This week's Booking Through Thursday questions remind me of the books I sold or gave away years ago and now wish I had.
In response to the
Booking Through Thursday questions, here are my answers:
When’s the last time you weeded out your library? Do you regularly keep it pared down to your reading essentials? Or does it blossom into something out of control the minute you turn your back, like a garden after a Spring rain? Or do you simply not get rid of books? At all?
I almost never get rid of books except older text books, magazines, and some paperbacks to the local library, which puts them up for sale. My better half has weeded down my library for me, throwing out and giving away books that he thought I didn't want. I soon put a stop to that practice by telling him about the libraries of old which kept every single scrap of print. (Read
The Shadow of the Wind, I told him). He hasn't read the book, but he believed me.

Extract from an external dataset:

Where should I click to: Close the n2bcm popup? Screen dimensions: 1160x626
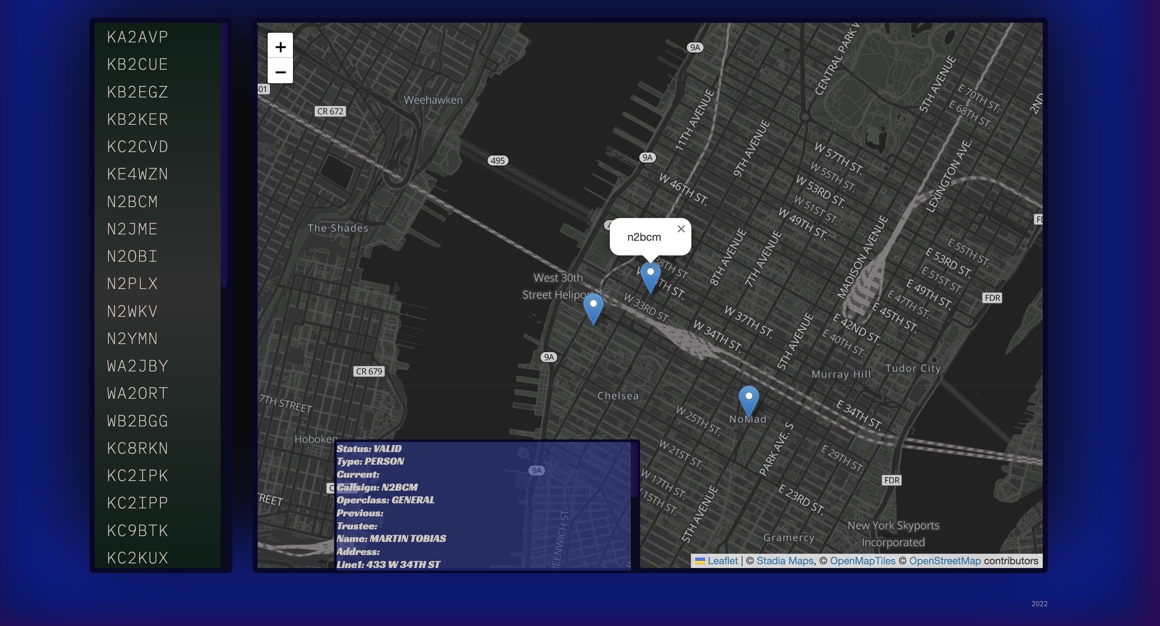tap(681, 229)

And–when you DO weed out books from your collection (assuming that you do) …what do you do with them? Throw them away (gasp)? Donate them to a charity or used bookstore? SELL them to a used bookstore? Trade them on Paperback Book Swap or some other exchange program?
I have passed on books to friends and family and even entrusted some of my precious ones to my children, with a warning that I want to have them back after they have read them. (I didn't want to encourage them to throw them away or leave them around.)
So I'm a book pack rat. I'm only forming my own medieval-style library, keeping everything. There are books however, that I don't like at all and there are books that are too old to keep (paperbacks), and those get donated or given away. I have only once in my life thrown a book away.
My book pack rat status is a throw back to the days when I lived in a small town without a library and read the same books over and over again. My first Booking Through Thursday post ever, and it really got me going.
Why I Miss My Books:
When I moved from one continent to another some long time ago, I had a grand sale of books, including most of what I had collected through university. I sold many books I'd love to have today, including
Dream of the Red Chamber, a Chinese classic by Tsao Hsueh-Chin in several volumes. I don't think I can find that today for the price I got them for. Now the novel is available at a reasonable price, but abridged and in paperback.
Before coming back to the U.S., I sold another set of books I had carted around with me, including a condensed version of the
Oxford English Dictionary, about 20 volumes squeezed into two thick volumes, complete with accompanying magnifying glass. I don't know if the condensed version is still available. If it is not, what would it be worth today?